++++ Records for processing
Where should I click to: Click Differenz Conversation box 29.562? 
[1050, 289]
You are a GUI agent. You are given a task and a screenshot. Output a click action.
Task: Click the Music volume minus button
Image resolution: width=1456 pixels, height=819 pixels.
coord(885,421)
++++++++
What you need to do
Transcribe each entry. Leave nothing out.

Expected output
Where should I click to: Click Differenz Conversation box 29.562? 
[1050, 289]
You are a GUI agent. You are given a task and a screenshot. Output a click action.
Task: Click the Music volume minus button
Image resolution: width=1456 pixels, height=819 pixels.
coord(885,421)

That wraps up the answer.